The Lattice Boltzmann methods study combines topics in areas such as Classical mechanics, Computational physics, Incompressible flow and Rotational symmetry. His research investigates the connection between Compressibility and topics such as Numerical stability that intersect with problems in Finite difference method, Benchmark, Phase and Boundary value problem. His Finite difference study deals with the bigger picture of Mathematical analysis.

- A conserved PLPLRT/SD motif of STING mediates the recruitment and activation of TBK1. (58 citations)
- An improved three-dimensional implicit discrete velocity method on unstructured meshes for all Knudsen number flows (13 citations)
- Simulation of conjugate heat transfer problems by lattice Boltzmann flux solver (10 citations)

- Thermodynamics
- Mechanics
- Mathematical analysis

Chang Shu mostly deals with Mechanics, Solver, Compressibility, Lattice Boltzmann methods and Finite volume method. In his study, which falls under the umbrella issue of Mechanics, Reduced order is strongly linked to Kinetic scheme. His research in Solver focuses on subjects like Discretization, which are connected to Work.

His research on Compressibility also deals with topics like

- Taylor series, which have a strong connection to Finite difference and Inviscid flow,
- Numerical stability and related Finite difference method, Interpretation, Boundary value problem and Rotational symmetry.
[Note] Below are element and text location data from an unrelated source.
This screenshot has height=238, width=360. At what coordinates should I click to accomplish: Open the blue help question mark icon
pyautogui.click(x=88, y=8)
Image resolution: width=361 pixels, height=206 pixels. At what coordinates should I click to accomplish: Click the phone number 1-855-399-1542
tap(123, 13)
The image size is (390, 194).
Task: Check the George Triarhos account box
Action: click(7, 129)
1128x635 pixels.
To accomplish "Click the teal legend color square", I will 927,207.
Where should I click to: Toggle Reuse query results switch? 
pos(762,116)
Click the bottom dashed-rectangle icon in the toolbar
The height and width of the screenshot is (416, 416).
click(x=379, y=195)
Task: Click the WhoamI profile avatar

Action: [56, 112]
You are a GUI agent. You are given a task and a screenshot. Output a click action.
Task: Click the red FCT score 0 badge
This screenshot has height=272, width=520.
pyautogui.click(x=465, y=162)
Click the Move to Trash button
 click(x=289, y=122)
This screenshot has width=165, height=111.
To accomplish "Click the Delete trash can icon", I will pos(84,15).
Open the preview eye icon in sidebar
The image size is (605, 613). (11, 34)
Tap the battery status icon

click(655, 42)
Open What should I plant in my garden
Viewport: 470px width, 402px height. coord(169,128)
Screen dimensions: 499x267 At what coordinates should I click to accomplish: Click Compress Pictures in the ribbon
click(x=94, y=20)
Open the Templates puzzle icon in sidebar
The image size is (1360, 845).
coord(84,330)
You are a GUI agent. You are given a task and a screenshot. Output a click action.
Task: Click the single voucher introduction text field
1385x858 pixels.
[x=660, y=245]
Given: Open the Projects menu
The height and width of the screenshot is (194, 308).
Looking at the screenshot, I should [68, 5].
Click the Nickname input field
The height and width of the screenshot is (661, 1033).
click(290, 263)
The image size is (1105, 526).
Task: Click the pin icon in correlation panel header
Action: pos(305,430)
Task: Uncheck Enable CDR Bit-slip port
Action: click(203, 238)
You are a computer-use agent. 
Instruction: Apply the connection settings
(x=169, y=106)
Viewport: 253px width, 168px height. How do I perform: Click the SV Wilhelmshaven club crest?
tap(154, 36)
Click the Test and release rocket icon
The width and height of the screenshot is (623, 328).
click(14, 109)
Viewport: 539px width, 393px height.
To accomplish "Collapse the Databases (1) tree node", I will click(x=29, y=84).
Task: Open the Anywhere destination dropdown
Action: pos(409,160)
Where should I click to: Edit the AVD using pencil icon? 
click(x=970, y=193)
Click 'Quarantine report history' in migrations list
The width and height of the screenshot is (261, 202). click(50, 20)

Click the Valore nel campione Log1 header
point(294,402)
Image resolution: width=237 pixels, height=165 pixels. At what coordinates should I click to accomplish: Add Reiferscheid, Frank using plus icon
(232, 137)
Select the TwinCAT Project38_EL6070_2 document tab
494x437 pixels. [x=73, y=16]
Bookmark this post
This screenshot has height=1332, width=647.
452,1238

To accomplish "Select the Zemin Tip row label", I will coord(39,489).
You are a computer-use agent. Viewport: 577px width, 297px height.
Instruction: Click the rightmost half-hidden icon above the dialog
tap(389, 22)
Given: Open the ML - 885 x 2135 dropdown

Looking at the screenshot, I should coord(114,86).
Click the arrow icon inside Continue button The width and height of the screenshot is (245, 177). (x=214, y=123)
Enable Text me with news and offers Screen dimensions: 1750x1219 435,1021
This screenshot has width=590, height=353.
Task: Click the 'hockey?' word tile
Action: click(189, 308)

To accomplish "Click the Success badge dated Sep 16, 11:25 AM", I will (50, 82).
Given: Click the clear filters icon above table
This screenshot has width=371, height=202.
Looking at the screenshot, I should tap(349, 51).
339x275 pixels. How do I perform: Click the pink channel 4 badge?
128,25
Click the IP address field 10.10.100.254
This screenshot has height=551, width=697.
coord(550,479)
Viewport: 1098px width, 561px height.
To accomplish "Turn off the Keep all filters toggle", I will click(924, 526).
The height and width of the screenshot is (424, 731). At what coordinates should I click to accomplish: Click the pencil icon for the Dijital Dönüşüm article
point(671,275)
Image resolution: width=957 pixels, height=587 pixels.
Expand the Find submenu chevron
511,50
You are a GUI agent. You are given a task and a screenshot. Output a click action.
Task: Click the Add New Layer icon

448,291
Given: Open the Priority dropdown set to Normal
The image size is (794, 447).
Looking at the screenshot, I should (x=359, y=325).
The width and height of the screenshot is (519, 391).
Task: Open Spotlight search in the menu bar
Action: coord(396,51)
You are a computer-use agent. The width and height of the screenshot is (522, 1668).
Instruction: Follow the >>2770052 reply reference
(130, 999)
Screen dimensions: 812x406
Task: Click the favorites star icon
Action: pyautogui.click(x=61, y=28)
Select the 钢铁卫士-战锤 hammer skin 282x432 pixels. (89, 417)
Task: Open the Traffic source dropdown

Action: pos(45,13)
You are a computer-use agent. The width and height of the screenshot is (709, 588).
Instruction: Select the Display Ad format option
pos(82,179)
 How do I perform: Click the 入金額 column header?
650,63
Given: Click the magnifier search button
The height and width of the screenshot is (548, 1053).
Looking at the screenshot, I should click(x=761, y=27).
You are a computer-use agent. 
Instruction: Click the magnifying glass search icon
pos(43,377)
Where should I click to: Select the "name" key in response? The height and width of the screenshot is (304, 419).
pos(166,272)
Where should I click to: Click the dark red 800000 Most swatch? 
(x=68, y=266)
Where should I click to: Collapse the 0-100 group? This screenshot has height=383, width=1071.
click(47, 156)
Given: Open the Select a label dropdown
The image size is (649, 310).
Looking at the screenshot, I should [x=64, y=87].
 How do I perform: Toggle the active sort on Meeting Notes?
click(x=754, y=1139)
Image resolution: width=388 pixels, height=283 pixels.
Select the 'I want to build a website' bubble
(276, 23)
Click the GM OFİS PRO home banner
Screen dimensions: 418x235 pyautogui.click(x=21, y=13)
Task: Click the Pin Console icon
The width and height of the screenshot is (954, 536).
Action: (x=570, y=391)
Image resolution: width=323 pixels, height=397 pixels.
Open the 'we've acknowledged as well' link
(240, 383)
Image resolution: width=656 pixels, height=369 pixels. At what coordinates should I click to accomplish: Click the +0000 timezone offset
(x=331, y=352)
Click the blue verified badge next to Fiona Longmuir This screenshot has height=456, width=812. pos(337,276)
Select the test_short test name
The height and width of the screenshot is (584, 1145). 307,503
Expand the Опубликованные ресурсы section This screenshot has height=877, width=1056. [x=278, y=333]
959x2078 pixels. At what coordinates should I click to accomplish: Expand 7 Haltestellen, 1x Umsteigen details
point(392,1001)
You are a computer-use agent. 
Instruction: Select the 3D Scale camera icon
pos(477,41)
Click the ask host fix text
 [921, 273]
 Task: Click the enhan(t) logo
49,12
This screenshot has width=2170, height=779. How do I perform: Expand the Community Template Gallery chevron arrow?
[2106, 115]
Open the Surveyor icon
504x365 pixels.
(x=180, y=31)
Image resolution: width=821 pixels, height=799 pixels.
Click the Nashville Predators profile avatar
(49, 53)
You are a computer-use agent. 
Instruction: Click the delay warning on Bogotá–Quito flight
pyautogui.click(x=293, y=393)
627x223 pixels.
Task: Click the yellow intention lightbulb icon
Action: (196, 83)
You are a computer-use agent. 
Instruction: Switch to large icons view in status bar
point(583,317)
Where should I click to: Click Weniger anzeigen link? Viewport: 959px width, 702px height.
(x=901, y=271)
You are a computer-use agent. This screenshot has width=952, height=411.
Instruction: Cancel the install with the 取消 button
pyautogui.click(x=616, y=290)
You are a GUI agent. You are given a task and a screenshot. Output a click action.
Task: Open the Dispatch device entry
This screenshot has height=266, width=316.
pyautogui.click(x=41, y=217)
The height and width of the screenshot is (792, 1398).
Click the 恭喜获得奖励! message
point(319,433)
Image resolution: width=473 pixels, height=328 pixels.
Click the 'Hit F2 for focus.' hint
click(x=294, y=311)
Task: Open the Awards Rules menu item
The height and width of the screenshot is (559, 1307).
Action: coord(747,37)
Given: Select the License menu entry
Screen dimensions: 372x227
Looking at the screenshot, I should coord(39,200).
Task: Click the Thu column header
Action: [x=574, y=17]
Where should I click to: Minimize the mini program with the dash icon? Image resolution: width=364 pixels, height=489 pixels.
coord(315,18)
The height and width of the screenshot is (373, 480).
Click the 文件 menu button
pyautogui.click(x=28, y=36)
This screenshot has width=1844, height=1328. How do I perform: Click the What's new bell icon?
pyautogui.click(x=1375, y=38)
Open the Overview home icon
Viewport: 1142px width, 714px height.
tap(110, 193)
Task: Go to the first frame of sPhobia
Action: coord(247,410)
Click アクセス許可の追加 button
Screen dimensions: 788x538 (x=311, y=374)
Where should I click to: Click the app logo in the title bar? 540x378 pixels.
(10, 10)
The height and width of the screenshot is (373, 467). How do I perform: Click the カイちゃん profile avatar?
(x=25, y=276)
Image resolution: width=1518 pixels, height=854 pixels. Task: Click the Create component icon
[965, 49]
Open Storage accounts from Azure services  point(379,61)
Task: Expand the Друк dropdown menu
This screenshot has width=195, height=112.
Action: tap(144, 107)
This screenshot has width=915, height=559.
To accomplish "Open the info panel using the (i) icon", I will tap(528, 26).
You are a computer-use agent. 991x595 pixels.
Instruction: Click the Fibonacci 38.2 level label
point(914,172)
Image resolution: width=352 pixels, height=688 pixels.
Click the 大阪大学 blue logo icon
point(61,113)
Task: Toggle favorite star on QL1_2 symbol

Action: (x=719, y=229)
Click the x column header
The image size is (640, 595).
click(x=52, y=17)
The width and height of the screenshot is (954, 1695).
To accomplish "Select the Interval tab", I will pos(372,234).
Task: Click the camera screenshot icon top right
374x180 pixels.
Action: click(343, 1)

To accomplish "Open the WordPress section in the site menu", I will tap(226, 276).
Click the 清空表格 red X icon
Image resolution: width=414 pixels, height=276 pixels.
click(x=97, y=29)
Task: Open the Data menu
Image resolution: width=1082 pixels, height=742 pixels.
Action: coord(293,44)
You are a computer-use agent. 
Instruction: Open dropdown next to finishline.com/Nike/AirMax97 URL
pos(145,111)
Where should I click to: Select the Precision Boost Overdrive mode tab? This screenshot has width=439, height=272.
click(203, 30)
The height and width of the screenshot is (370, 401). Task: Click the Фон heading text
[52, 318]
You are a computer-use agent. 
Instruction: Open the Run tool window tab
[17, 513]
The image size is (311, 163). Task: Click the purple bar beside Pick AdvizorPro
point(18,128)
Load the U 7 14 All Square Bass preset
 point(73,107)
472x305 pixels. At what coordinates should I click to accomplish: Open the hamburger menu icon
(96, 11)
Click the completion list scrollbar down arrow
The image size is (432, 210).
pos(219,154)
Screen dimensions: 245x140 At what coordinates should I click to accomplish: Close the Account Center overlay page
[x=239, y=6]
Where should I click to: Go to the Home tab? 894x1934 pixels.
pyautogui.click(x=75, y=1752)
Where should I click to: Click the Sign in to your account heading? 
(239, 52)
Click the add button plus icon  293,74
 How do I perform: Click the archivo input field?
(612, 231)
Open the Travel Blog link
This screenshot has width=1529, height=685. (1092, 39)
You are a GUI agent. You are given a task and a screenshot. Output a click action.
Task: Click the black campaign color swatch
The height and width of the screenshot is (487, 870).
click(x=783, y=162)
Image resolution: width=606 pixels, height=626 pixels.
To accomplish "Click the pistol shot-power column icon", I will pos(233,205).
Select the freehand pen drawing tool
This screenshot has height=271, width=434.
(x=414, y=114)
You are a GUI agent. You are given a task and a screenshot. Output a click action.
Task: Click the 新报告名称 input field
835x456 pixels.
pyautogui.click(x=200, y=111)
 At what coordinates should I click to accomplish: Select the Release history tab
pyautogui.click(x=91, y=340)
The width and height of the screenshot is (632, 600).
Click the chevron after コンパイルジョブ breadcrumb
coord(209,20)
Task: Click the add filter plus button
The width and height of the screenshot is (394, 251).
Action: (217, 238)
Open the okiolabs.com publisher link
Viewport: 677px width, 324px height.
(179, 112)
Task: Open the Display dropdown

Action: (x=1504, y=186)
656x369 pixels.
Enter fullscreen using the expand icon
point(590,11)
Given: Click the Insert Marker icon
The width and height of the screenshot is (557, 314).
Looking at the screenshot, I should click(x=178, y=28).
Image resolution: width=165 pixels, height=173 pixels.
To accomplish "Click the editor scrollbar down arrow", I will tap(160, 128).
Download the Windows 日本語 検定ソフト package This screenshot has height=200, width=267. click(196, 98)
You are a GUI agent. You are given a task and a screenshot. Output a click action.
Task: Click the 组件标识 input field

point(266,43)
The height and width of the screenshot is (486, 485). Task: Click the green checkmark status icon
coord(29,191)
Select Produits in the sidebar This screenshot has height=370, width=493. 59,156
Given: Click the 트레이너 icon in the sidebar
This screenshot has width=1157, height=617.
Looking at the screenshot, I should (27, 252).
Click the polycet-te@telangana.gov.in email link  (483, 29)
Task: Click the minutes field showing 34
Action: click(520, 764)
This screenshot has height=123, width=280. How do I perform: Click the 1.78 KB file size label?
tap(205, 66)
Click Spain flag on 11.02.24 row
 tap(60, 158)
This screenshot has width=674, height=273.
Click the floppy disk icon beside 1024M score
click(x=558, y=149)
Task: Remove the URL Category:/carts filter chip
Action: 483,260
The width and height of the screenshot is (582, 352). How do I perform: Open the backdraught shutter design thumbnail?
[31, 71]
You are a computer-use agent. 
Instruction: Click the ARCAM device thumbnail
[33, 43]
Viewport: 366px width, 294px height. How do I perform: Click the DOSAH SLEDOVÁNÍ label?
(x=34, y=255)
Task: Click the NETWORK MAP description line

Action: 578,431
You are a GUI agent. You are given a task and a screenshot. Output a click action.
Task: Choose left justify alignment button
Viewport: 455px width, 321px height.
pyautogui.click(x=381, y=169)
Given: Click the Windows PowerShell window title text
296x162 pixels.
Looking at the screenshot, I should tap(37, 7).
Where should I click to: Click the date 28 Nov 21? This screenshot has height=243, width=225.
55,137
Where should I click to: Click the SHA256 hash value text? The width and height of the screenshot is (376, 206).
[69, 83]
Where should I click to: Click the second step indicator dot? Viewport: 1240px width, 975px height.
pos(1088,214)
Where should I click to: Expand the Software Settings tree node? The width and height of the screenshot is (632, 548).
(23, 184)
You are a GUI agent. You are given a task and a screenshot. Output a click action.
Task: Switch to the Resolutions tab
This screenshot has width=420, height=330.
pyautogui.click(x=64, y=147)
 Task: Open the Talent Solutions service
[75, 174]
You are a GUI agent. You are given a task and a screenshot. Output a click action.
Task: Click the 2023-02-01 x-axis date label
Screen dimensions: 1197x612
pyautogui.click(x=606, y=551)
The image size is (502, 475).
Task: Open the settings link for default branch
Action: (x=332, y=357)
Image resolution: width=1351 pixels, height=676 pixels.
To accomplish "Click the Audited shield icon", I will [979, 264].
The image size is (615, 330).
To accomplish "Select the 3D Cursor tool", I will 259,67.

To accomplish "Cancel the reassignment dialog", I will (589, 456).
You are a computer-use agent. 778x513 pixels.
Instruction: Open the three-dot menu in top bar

His Finite difference study is concerned with the larger field of Mathematical analysis. His studies in Lattice Boltzmann methods integrate themes in fields like Non-Newtonian fluid, Power-law fluid and Viscosity.

This overview was generated by a machine learning system which analysed the scientist’s body of work. If you have any feedback, you can contact us here.

Differential Quadrature and Its Application in Engineering

Chang Shu.

**(2000)**

1847 Citations

APPLICATION OF GENERALIZED DIFFERENTIAL QUADRATURE TO SOLVE TWO-DIMENSIONAL INCOMPRESSIBLE NAVIER-STOKES EQUATIONS

Chang Shu;Bryan E. Richards.

International Journal for Numerical Methods in Fluids **(1992)**

969 Citations

Diffuse interface model for incompressible two-phase flows with large density ratios

Hang Ding;Peter D.M. Spelt;Chang Shu.

Journal of Computational Physics **(2007)**

533 Citations

Local radial basis function-based differential quadrature method and its application to solve two-dimensional incompressible Navier–Stokes equations

C Shu;H Ding;K.S Yeo.

Computer Methods in Applied Mechanics and Engineering **(2003)**

502 Citations

A lattice Boltzmann model for multiphase flows with large density ratio

H. W. Zheng;C. Shu;Y. T. Chew.

Journal of Computational Physics **(2006)**

499 Citations

Lattice Boltzmann Method and Its Applications in Engineering

Zhaoli Guo;Chang Shu.

**(2013)**

479 Citations

Simplified thermal lattice Boltzmann model for incompressible thermal flows

Y Peng;C Shu;Y T Chew.

Physical Review E **(2003)**

477 Citations

Application of lattice Boltzmann method to simulate microchannel flows

C. Y. Lim;C. Shu;X. D. Niu;Y. T. Chew.

Physics of Fluids **(2002)**

453 Citations

Fluid flow and heat transfer in wavy microchannels

Y. Sui;C.J. Teo;P.S. Lee;Y.T. Chew.

International Journal of Heat and Mass Transfer **(2010)**

402 Citations

A momentum exchange-based immersed boundary-lattice Boltzmann method for simulating incompressible viscous flows

X.D. Niu;C. Shu;Y.T. Chew;Y. Peng.

Physics Letters A **(2006)**

389 Citations

If you think any of the details on this page are incorrect, let us know.

Contact us

We appreciate your kind effort to assist us to improve this page, it would be helpful providing us with as much detail as possible in the text box below:

National University of Singapore

National University of Singapore

National University of Singapore

National University of Singapore

Shanghai University

Virginia Tech

University of Queensland

Temple University

National University of Singapore

Nanyang Technological University

Something went wrong. Please try again later.